● INPUT FOR THIS TASK:
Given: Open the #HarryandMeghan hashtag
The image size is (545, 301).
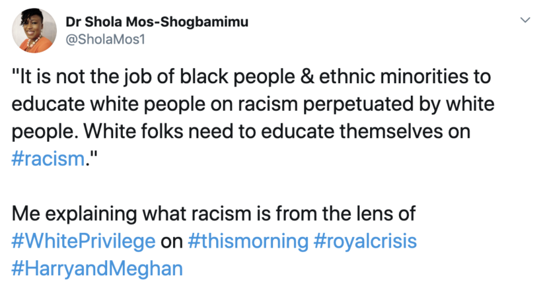Looking at the screenshot, I should pyautogui.click(x=97, y=269).
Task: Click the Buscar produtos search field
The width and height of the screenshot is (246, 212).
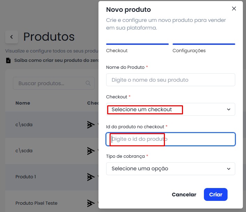Action: [x=54, y=83]
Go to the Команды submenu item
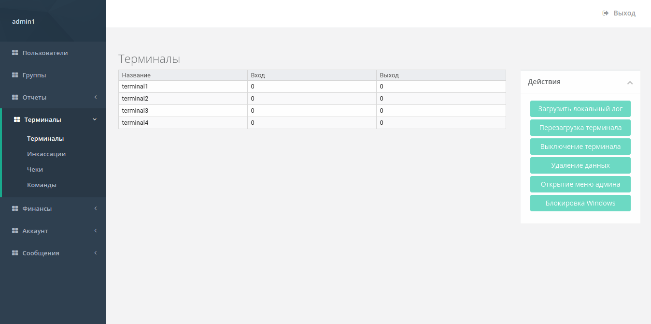 click(42, 185)
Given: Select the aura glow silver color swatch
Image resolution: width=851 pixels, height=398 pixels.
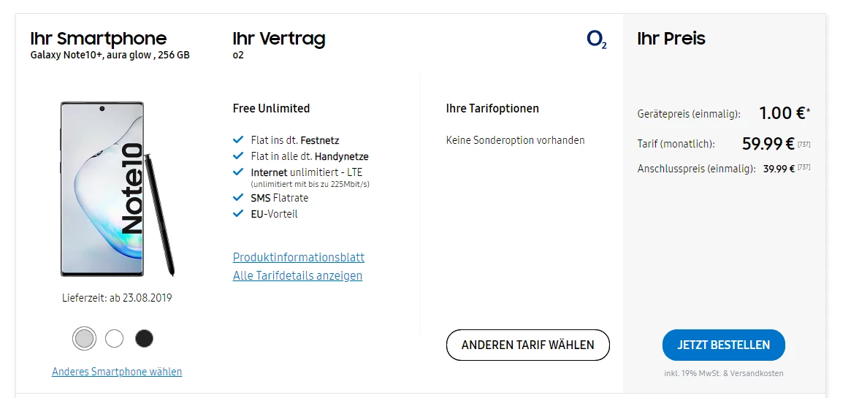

● TASK INSTRUCTIONS:
Please lay out every line of the data above as a Markdown table with the columns Row and Line, skipping blank lines and leaving out the pictures.

● FULL RESPONSE:
| Row | Line |
|---|---|
| 1 | Given: Open the #HarryandMeghan hashtag |
| 2 | The image size is (545, 301). |
| 3 | Looking at the screenshot, I should pyautogui.click(x=97, y=269). |
| 4 | Task: Click the Buscar produtos search field |
| 5 | The width and height of the screenshot is (246, 212). |
| 6 | Action: [x=54, y=83] |
| 7 | Go to the Команды submenu item |
| 8 |  click(42, 185) |
| 9 | Given: Select the aura glow silver color swatch |
| 10 | Image resolution: width=851 pixels, height=398 pixels. |